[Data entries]
##########
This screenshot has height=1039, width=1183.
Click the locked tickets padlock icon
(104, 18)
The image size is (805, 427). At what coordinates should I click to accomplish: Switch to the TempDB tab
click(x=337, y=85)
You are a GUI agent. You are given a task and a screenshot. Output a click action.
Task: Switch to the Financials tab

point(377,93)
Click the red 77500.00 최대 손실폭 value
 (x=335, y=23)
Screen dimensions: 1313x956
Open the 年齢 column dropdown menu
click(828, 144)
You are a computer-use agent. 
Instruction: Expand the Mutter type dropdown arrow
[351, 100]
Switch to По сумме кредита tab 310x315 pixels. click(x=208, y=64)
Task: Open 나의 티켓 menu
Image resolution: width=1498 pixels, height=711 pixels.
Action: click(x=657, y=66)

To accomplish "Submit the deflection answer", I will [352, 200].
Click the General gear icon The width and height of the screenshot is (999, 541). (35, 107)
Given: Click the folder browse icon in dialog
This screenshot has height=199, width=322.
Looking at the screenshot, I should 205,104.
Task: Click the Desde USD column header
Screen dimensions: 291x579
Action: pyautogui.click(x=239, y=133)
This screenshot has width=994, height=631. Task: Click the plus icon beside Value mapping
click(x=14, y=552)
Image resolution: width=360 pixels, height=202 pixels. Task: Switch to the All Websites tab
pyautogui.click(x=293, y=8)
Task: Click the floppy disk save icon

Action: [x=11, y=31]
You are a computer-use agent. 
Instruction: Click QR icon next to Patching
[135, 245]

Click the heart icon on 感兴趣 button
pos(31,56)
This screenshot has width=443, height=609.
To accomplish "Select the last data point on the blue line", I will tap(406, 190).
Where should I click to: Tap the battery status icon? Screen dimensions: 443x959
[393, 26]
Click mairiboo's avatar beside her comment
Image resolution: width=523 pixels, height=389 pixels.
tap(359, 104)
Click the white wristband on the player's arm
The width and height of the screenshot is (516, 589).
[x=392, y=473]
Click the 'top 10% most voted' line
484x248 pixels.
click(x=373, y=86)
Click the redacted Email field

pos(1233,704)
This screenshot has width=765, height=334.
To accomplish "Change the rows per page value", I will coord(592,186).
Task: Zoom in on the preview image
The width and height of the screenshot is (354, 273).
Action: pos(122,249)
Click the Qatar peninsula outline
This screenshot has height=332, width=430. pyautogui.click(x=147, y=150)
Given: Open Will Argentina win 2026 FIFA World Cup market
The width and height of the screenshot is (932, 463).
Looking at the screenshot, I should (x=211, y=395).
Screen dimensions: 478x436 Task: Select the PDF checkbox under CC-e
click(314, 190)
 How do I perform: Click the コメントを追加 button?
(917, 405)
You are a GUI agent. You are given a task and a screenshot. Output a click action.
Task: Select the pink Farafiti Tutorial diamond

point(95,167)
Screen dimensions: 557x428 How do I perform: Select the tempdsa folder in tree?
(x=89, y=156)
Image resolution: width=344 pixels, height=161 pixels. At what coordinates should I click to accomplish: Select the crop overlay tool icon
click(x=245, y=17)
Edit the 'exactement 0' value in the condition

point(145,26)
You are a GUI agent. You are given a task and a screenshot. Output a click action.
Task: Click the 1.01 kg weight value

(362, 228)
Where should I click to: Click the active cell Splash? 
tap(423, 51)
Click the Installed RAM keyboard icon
##########
Please give an exact copy of the entries above, from the line with "Image resolution: width=1498" down to the line with "Given: Click the folder browse icon in dialog", inclusive, and nothing else.

• _Task response_:
Image resolution: width=1498 pixels, height=711 pixels.
Action: click(x=657, y=66)

To accomplish "Submit the deflection answer", I will [352, 200].
Click the General gear icon The width and height of the screenshot is (999, 541). (35, 107)
Given: Click the folder browse icon in dialog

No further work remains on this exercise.